[Opening Exercise inputs section]

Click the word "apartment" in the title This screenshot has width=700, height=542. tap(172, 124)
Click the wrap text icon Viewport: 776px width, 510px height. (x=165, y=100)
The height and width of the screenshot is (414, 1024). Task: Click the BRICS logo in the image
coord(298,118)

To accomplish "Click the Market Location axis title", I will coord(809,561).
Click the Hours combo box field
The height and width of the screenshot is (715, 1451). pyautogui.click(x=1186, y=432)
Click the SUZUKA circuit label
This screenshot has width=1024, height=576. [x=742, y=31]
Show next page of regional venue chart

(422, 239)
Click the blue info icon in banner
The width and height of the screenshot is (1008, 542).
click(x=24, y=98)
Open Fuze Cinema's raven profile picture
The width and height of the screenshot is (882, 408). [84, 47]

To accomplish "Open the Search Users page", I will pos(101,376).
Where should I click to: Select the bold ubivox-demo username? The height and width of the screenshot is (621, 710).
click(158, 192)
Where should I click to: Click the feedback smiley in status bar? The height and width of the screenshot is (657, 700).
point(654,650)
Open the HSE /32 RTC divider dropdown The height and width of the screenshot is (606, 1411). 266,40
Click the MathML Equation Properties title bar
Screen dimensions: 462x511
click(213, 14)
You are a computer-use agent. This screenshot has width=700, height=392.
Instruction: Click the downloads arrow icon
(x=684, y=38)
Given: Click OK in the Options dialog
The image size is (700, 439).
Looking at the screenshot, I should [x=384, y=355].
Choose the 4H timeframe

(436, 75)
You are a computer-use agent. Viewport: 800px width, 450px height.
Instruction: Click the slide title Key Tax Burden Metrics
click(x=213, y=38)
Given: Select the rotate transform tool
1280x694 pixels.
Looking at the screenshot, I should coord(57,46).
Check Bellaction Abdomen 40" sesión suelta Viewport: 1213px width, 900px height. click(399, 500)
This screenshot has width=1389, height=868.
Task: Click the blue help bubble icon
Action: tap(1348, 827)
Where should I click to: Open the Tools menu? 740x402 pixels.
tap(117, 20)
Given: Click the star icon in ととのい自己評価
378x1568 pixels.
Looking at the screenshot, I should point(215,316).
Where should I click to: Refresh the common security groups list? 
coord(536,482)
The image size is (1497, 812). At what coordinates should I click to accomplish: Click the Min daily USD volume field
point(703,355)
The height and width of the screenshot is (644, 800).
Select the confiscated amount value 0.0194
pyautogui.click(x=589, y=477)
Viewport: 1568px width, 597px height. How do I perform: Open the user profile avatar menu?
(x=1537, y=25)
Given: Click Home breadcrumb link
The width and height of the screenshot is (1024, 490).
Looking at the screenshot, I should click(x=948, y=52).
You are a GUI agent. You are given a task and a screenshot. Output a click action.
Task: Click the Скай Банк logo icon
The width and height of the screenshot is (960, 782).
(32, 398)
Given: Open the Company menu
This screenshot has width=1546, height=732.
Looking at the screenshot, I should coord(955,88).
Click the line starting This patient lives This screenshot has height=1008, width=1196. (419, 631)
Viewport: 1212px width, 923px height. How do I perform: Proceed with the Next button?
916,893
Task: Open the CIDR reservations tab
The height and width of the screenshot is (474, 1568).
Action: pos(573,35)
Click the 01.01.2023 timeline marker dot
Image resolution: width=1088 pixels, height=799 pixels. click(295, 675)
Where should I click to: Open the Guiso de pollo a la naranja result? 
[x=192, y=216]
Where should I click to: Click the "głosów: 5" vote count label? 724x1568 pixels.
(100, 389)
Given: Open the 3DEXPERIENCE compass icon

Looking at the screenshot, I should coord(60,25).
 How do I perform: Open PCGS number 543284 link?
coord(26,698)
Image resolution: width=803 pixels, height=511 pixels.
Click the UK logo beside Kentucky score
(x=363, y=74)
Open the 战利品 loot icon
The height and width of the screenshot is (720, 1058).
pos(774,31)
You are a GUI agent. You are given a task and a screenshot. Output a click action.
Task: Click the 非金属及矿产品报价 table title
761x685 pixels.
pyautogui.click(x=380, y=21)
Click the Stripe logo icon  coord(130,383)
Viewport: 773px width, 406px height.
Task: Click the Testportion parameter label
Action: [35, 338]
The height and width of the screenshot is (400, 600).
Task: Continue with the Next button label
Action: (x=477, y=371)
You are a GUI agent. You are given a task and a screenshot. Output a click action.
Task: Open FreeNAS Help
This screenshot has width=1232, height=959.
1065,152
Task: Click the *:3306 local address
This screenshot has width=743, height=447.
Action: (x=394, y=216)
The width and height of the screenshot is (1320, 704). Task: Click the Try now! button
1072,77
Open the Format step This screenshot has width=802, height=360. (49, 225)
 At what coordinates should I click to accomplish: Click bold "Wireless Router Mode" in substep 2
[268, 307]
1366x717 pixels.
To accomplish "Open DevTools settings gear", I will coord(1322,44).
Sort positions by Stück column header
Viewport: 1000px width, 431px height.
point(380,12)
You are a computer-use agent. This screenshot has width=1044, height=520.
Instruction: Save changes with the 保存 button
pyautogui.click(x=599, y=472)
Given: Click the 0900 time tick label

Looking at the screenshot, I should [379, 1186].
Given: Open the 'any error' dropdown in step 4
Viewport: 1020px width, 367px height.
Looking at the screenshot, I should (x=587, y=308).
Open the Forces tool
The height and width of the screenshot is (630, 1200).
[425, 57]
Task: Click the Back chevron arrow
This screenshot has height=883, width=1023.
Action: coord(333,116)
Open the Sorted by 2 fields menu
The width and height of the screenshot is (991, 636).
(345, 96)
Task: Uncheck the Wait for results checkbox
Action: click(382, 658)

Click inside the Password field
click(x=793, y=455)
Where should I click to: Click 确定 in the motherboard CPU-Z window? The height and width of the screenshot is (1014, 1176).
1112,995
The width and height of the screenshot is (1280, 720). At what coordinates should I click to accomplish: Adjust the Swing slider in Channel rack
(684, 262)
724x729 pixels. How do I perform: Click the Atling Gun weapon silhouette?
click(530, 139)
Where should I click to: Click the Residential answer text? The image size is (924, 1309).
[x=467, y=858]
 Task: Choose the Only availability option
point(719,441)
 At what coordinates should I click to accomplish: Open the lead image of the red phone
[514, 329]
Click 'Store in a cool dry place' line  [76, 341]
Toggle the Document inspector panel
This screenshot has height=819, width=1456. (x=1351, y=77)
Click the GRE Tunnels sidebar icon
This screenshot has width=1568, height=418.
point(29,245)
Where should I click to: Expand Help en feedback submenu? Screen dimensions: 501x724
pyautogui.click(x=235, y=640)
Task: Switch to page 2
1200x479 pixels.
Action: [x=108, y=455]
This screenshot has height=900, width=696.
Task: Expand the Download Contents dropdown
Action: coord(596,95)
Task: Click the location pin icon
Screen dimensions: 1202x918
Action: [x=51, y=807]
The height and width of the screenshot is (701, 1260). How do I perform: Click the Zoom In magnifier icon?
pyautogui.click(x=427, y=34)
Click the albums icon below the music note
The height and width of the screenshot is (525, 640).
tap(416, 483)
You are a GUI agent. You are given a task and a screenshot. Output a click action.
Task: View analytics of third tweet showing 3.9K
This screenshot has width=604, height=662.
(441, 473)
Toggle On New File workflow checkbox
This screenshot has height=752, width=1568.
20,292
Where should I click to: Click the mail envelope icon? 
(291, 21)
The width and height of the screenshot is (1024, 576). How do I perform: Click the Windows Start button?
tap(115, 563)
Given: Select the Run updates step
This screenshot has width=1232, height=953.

[Closing Exercise inputs section]

# Exercise instructions:
The answer is the lines above between the line holding "The width and height of the screenshot is (1280, 720)." and the line holding "Task: Switch to page 2", inclusive, each written out exactly, and no others.

# Finished task:
The width and height of the screenshot is (1280, 720). At what coordinates should I click to accomplish: Adjust the Swing slider in Channel rack
(684, 262)
724x729 pixels. How do I perform: Click the Atling Gun weapon silhouette?
click(530, 139)
Where should I click to: Click the Residential answer text? The image size is (924, 1309).
[x=467, y=858]
 Task: Choose the Only availability option
point(719,441)
 At what coordinates should I click to accomplish: Open the lead image of the red phone
[514, 329]
Click 'Store in a cool dry place' line  [76, 341]
Toggle the Document inspector panel
This screenshot has height=819, width=1456. (x=1351, y=77)
Click the GRE Tunnels sidebar icon
This screenshot has width=1568, height=418.
point(29,245)
Where should I click to: Expand Help en feedback submenu? Screen dimensions: 501x724
pyautogui.click(x=235, y=640)
Task: Switch to page 2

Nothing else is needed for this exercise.